• _JOB_
Print the entries below exactly as they appear, starting at the line that contains "828x466 pixels. How" and stopping after the line that contains "coord(504,68)".

• _DATASET CONTENT_
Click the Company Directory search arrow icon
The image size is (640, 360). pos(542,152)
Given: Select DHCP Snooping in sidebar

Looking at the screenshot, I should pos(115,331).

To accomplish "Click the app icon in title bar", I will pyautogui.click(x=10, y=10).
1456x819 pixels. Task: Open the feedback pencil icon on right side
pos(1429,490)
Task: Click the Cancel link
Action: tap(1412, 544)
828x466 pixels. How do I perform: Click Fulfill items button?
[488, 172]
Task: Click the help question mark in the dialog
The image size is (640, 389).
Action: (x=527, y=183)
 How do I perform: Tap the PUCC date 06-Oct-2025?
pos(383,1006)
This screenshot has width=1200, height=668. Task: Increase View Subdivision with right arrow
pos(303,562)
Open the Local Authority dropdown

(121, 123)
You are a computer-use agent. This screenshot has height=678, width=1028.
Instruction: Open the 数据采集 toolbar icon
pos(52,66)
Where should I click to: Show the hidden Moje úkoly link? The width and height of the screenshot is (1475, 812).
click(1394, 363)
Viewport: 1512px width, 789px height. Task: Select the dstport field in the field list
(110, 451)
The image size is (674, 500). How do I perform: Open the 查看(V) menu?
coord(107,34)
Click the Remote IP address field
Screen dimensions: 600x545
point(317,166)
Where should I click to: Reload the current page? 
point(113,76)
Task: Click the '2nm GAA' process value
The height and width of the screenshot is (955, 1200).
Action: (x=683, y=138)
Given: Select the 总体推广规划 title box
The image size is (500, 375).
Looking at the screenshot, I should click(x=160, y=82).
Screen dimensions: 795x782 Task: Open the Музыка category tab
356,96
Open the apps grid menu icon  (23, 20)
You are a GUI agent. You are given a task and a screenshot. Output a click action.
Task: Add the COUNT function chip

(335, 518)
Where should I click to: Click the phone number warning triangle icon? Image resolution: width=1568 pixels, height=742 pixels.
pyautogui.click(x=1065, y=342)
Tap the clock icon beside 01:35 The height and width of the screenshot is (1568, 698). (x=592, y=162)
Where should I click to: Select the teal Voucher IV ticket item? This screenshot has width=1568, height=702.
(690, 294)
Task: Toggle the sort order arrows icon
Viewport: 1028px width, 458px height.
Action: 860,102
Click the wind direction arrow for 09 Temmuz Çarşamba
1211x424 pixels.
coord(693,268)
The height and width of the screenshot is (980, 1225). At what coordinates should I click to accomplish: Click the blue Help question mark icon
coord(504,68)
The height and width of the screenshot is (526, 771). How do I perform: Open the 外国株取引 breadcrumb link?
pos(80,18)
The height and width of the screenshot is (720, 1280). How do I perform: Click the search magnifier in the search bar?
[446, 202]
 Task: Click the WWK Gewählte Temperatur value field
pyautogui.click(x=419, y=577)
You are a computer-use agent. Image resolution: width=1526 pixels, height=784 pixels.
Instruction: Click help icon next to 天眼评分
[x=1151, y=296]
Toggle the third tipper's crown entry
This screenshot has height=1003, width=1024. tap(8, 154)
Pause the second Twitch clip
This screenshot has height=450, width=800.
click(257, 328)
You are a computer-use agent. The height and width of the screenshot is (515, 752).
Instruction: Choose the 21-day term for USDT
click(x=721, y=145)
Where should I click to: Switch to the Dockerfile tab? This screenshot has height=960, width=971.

• _EXERCISE RESPONSE_
828x466 pixels. How do I perform: Click Fulfill items button?
[488, 172]
Task: Click the help question mark in the dialog
The image size is (640, 389).
Action: (x=527, y=183)
 How do I perform: Tap the PUCC date 06-Oct-2025?
pos(383,1006)
This screenshot has width=1200, height=668. Task: Increase View Subdivision with right arrow
pos(303,562)
Open the Local Authority dropdown

(121, 123)
You are a computer-use agent. This screenshot has height=678, width=1028.
Instruction: Open the 数据采集 toolbar icon
pos(52,66)
Where should I click to: Show the hidden Moje úkoly link? The width and height of the screenshot is (1475, 812).
click(1394, 363)
Viewport: 1512px width, 789px height. Task: Select the dstport field in the field list
(110, 451)
The image size is (674, 500). How do I perform: Open the 查看(V) menu?
coord(107,34)
Click the Remote IP address field
Screen dimensions: 600x545
point(317,166)
Where should I click to: Reload the current page? 
point(113,76)
Task: Click the '2nm GAA' process value
The height and width of the screenshot is (955, 1200).
Action: (x=683, y=138)
Given: Select the 总体推广规划 title box
The image size is (500, 375).
Looking at the screenshot, I should click(x=160, y=82).
Screen dimensions: 795x782 Task: Open the Музыка category tab
356,96
Open the apps grid menu icon  (23, 20)
You are a GUI agent. You are given a task and a screenshot. Output a click action.
Task: Add the COUNT function chip

(335, 518)
Where should I click to: Click the phone number warning triangle icon? Image resolution: width=1568 pixels, height=742 pixels.
pyautogui.click(x=1065, y=342)
Tap the clock icon beside 01:35 The height and width of the screenshot is (1568, 698). (x=592, y=162)
Where should I click to: Select the teal Voucher IV ticket item? This screenshot has width=1568, height=702.
(690, 294)
Task: Toggle the sort order arrows icon
Viewport: 1028px width, 458px height.
Action: 860,102
Click the wind direction arrow for 09 Temmuz Çarşamba
1211x424 pixels.
coord(693,268)
The height and width of the screenshot is (980, 1225). At what coordinates should I click to accomplish: Click the blue Help question mark icon
coord(504,68)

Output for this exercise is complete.